En mettant en scène ces deux personnages, je n’avais pas l’impression de faire quelque chose de tellement nouveau. C’est finalement un canevas qu’on retrouve régulièrement dans ce qu’on appelle les buddy movies où deux personnages se rencontrent et s’entraînent l’un l’autre. Je n’ai pas eu de réflexion particulière à ce propos, c’est quasiment les circonstances qui ont fait que la mise en scène a appelé ces deux personnages.
Ni vous ni moi n’avons vécu dans le Japon de cette époque, mais votre manga respire le réalisme… Comment faites-vous pour arriver à capter la justesse d’une époque comme celle-ci ?
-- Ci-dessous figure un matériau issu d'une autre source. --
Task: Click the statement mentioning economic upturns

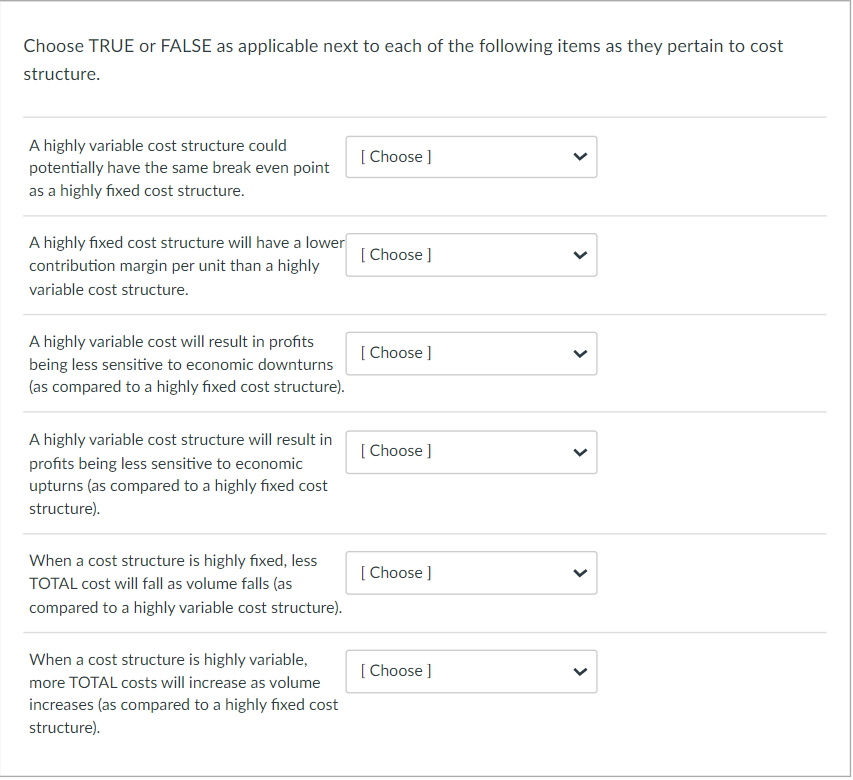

C’est une démarche qui est plutôt inconsciente, mais je pense que ça vient du fait que dès que je regarde un film ou que je lis un manga, j’ai systématiquement un regard critique, notamment sur les dialogues. J’ai toujours tendance à juger de manière assez nette tout ce que je peux lire et regarder. À chaque fois je me demande si tel dialogue ou telle situation est plausible ou non. J’essaie d’avoir la même sévérité dans la création de mon manga et en particulier dans la création des dialogues. Je pense qu’ils participent beaucoup à créer une ambiance qui paraît réaliste.
On en revient donc aux films… C’est l’une de vos inspirations majeures ?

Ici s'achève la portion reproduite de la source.